Meet Ronald Peshock, M.D.
Heart Imaging Specialist in Dallas
If you’re having heart trouble, seeing the problem with the best imaging technology and having your scans interpreted by highly specialized doctors makes a world of difference. That’s when you need Ronald Peshock, M.D., on your team.
Trained as a cardiologist with a special interest in cardiac imaging, Dr. Peshock uses magnetic resonance imaging (MRI) and computed tomography (CT) to help diagnose and treat cardiac diseases such as coronary artery disease, heart muscle disease or cardiomyopathy, cardiac valve disease, and congenital heart disease.
Patients typically get referred to Dr. Peshock by their cardiologist or primary care physician. He works with physicians at UT Southwestern and throughout the Dallas-Fort Worth area. Patients also come to see him from around the state to access his special expertise in heart imaging.

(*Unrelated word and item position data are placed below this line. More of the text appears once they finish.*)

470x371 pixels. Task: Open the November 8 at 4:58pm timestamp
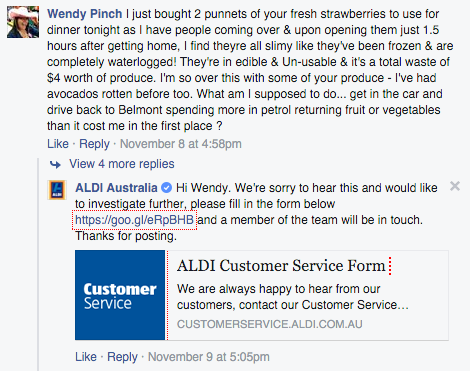pos(181,144)

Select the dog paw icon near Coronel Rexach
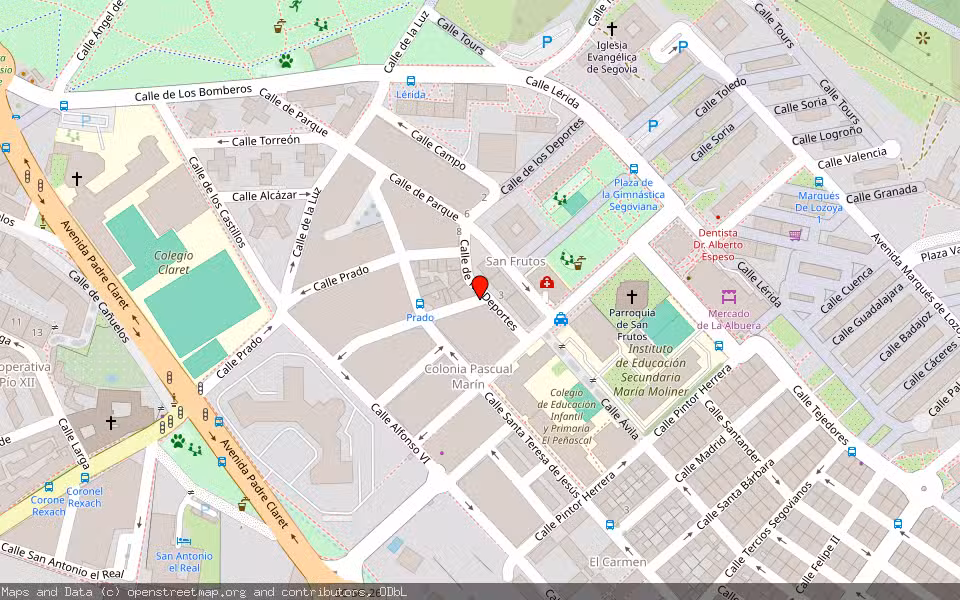tap(178, 443)
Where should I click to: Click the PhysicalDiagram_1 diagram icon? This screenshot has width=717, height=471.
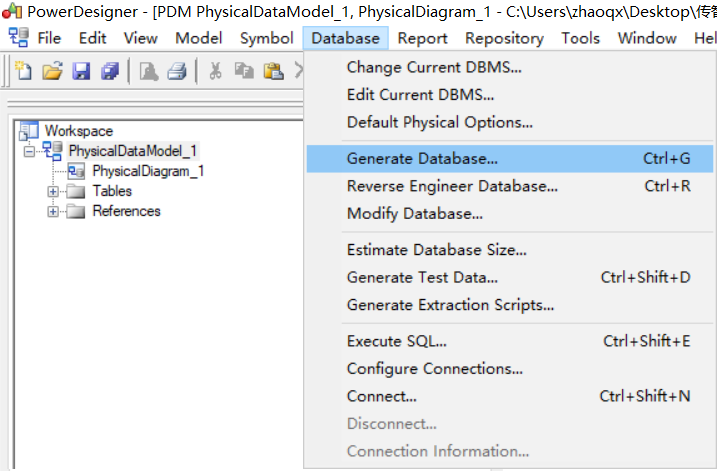76,171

“At other institutions, patients may not meet with the doctor who reads their heart imaging study, but I try to have as much face-to-face contact as possible with my patients,” Dr. Peshock says.
“Although I specialize in imaging, my work as a cardiologist means I understand the impact that imaging of the heart has on decisions affecting a patient’s care. I think it’s important to be able to answer any questions they have about their condition or imaging test, both directly and in collaboration with their referring doctor.”
Developing New Techniques
While Dr. Peshock’s overall expertise is in heart imaging, he has a particular interest in cardiac MRI, focusing most of his clinical and research efforts in this area.
Dr. Peshock and his UT Southwestern colleagues have been instrumental in the development and application of new techniques including cardiac MRI, to provide moving pictures of a beating heart which can measure heart function and blood flow, and then link this information to diseases and issues elsewhere in the body.
“It’s been a highlight of my career to play a role in the development of new techniques that actually benefit patients,” he says. “Many physicians and researchers never get to see their innovation used in a clinical setting, so I’m proud of that.”